By Peter Olorunnisomo – Gold is one of those mineral deposits that simply blesses whichever country is endowed with a large quantum of deposit. It has financed civilisations and verily many a military campaign as well as seducing the loyalties and virtues of many military stalwarts.
History educates us that the trans-Saharan trade was largely fuelled not just by the commercial zeal of the middle east who brought down camels, perfumes, dates, Qur’anic education and Islam among other produce but rather value, prestige, and affluence gold impacted by the trade in it.
At that time, Ghana was renowned in gold and financed it as an empire where the symbol of authority and rulership was a gold stool. It was also the financier of the campaigns of Sundiata and, at the height of it, Mansa Musa’s expansive Mali empire bring Gao and Timbuktu into world renown according to the chronicles of Leo Africanus.
So gold not only attracted the East, it informed the West who also had a different template with which to ‘exploit’ whatever gold had not gone to the East.
Today, the gold is still going east according to research findings by investigative journalists. Unlike the trans-Saharan trade which showed a sense of organised economic activity yielding value and funding development at the time, the same is bereft of this ‘trans-Saharan’ gold trade.
Reports have it that Gold worth billions of dollars is being smuggled out of Africa yearly through the United Arab Emirates in the Middle East as a gateway to markets in Europe, the United States and beyond according to Reuters.
Customs data shows that the UAE imported $15.1 billion worth of gold from Africa in 2016, up from $1.3 billion in 2006.
The total weight was 446 tonnes, in varying degrees of purity – up from 67 tonnes in 2006.
Much of the gold was not recorded in the exports of African states and this suggests a negligence that is both permissive and corrosive to sovereign national wealth and interests when the trade in imbalance against other commodities of trade puts African states at a perennial disadvantage.

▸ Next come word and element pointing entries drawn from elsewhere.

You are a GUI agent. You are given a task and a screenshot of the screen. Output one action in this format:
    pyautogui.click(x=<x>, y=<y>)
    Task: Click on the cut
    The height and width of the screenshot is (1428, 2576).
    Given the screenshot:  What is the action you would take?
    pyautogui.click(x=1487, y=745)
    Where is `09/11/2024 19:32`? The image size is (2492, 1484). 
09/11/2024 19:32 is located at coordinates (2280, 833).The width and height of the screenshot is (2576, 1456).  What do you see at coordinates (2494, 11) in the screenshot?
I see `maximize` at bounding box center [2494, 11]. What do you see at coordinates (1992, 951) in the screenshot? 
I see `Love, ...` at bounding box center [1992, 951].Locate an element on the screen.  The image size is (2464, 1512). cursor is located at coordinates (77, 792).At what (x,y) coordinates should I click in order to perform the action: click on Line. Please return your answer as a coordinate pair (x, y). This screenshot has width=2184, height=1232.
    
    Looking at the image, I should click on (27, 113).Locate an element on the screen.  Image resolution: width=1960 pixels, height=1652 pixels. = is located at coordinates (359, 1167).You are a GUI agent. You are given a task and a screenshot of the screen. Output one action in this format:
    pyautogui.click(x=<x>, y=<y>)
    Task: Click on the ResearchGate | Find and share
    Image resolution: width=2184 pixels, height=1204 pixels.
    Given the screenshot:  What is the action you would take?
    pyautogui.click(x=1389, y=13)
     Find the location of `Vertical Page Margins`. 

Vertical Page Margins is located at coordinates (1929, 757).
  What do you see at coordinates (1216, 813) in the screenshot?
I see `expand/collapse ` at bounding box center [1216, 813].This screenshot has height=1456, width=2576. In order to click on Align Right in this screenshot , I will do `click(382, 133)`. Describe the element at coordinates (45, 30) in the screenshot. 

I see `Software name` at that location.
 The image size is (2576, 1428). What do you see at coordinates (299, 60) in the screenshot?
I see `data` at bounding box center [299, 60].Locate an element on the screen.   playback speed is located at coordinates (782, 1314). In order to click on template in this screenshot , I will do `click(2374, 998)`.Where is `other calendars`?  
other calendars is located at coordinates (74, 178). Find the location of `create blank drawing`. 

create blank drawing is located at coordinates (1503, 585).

Industrial mining firms in Africa denied sending their gold to the UAE – indicating that the Gulf country’s gold imports from Africa come from other informal sources.
Experts say large amounts of gold are leaving Africa with no taxes being paid to the states that produce them. This is very indicative, not of the abilities of African states to reckon taxes or the infrastructure to execute tax policies of customs, but of the permeation of a culture of corruption that is uncheckable not to mention sanction-able. So did the citizenry also ‘negotiate’ their own terms and allegiance thereby deregulating production, regulation, and market monitoring?
African governments such as Ghana, Tanzania and Zambia complain that gold is now being illegally produced and smuggled out of their countries on a vast scale, sometimes by criminal operations, and often at a high human and environmental cost.
According to Reuters, their journalists underwent only a few days of research to work out that the numbers coming out of Africa’s vast gold trade did not add up.
It then took almost another 15 months – and the contributions of colleagues and analysts across the world – to show how those discrepancies pointed to a vast web of smuggling operations, reaching from the pit mines of the Democratic Republic of Congo across the continent to the Gulf.
The news organisation has now published the first results of all that work – an exclusive report on the billions of dollars’ worth of gold spirited out of Africa every year through the United Arab Emirates, a gateway to markets in Europe, the United States and beyond.
It gives a rare picture of the scale of a hidden trade that is exposing workers to dangerous conditions and depriving African states of millions in customs revenues and taxes.
The value of the trade is thus not only in the costs as revenue but also in the limited options the counties have to engage the economic world in their transactions and also influence their political leverages to better advance a responsible and comfortable life to their citizenry which a core primary goal of governance in the first place.
The report was built on a study of the latest available figures recorded in Comtrade, a United Nations trade portal, for 2016. These showed there were substantial differences between the amount of gold that African states said they were exporting, and the much bigger amounts that arrived in the UAE.
“The nature of the often illegal business means getting a sense of how much gold these miners produce, and where it goes, is tough. Gold passes from pits to middlemen, much of it eluding officials … So we collected and analyzed the data,” said David Lewis, who reported on the story from Nairobi with Ryan McNeill and Zandi Shabalala from London.
The team scoured academic literature and spoke with trade economists to better understand how to interpret the often patchy data.
The figures were filled out by visits to some of the most remote corners of the continent where miners were swapping their pick-axes and shovels for diggers and crushers in a booming illicit industry.
Activists said accidents were frequent. In one week this February, more than 100 people died in three incidents at illegal mining operations in Zimbabwe, Guinea and Liberia.
Reuters contacted 23 mining companies with African operations and presented its findings to 14 African governments for comment. The scale of the problem was news to some of those officials. Informal mining is “an area that we have not properly figured out,” Togo’s director of mining development and controls, Nestor Kossi Adjehoun, said.
Perhaps the greatest loss and price of the trade today is the continuous trend that sells the endowment of the richest continent in the world for less than thirty pieces of silver as Judas did.